RECORDS FOR THIS TASK.
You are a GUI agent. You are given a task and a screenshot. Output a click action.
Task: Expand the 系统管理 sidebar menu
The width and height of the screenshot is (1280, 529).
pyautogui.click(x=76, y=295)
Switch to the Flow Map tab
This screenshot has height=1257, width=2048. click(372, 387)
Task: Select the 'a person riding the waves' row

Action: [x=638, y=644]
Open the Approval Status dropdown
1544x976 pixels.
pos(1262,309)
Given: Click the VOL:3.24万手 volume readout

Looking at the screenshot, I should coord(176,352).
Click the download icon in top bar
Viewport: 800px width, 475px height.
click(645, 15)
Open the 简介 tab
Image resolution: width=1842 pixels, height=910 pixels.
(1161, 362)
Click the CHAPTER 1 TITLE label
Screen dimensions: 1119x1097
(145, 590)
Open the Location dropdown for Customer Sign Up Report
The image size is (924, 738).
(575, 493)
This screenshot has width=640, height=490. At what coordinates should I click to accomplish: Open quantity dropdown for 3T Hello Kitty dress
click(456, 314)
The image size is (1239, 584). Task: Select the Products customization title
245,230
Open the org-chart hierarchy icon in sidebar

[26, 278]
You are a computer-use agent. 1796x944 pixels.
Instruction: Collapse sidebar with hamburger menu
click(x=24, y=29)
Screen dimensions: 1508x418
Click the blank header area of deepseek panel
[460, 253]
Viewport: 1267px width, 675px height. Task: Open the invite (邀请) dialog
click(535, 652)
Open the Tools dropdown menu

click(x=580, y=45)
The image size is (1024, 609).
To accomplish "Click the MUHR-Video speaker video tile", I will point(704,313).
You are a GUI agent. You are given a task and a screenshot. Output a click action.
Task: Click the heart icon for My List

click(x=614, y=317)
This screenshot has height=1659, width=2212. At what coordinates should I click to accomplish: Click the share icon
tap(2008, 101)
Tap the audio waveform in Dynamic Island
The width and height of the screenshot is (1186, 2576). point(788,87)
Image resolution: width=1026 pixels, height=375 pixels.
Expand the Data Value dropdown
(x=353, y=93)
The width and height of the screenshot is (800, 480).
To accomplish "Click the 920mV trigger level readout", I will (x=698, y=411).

WHAT NEEDS TO BE DONE.
Repeat everything in the listing above exactly.

EXERCISE SOLUTION.
You are a GUI agent. You are given a task and a screenshot. Output a click action.
Task: Expand the 系统管理 sidebar menu
The width and height of the screenshot is (1280, 529).
pyautogui.click(x=76, y=295)
Switch to the Flow Map tab
This screenshot has height=1257, width=2048. click(372, 387)
Task: Select the 'a person riding the waves' row

Action: [x=638, y=644]
Open the Approval Status dropdown
1544x976 pixels.
pos(1262,309)
Given: Click the VOL:3.24万手 volume readout

Looking at the screenshot, I should coord(176,352).
Click the download icon in top bar
Viewport: 800px width, 475px height.
click(645, 15)
Open the 简介 tab
Image resolution: width=1842 pixels, height=910 pixels.
(1161, 362)
Click the CHAPTER 1 TITLE label
Screen dimensions: 1119x1097
(145, 590)
Open the Location dropdown for Customer Sign Up Report
The image size is (924, 738).
(575, 493)
This screenshot has width=640, height=490. At what coordinates should I click to accomplish: Open quantity dropdown for 3T Hello Kitty dress
click(456, 314)
The image size is (1239, 584). Task: Select the Products customization title
245,230
Open the org-chart hierarchy icon in sidebar

[26, 278]
You are a computer-use agent. 1796x944 pixels.
Instruction: Collapse sidebar with hamburger menu
click(x=24, y=29)
Screen dimensions: 1508x418
Click the blank header area of deepseek panel
[460, 253]
Viewport: 1267px width, 675px height. Task: Open the invite (邀请) dialog
click(535, 652)
Open the Tools dropdown menu

click(x=580, y=45)
The image size is (1024, 609).
To accomplish "Click the MUHR-Video speaker video tile", I will point(704,313).
You are a GUI agent. You are given a task and a screenshot. Output a click action.
Task: Click the heart icon for My List

click(x=614, y=317)
This screenshot has height=1659, width=2212. At what coordinates should I click to accomplish: Click the share icon
tap(2008, 101)
Tap the audio waveform in Dynamic Island
The width and height of the screenshot is (1186, 2576). point(788,87)
Image resolution: width=1026 pixels, height=375 pixels.
Expand the Data Value dropdown
(x=353, y=93)
The width and height of the screenshot is (800, 480).
To accomplish "Click the 920mV trigger level readout", I will (x=698, y=411).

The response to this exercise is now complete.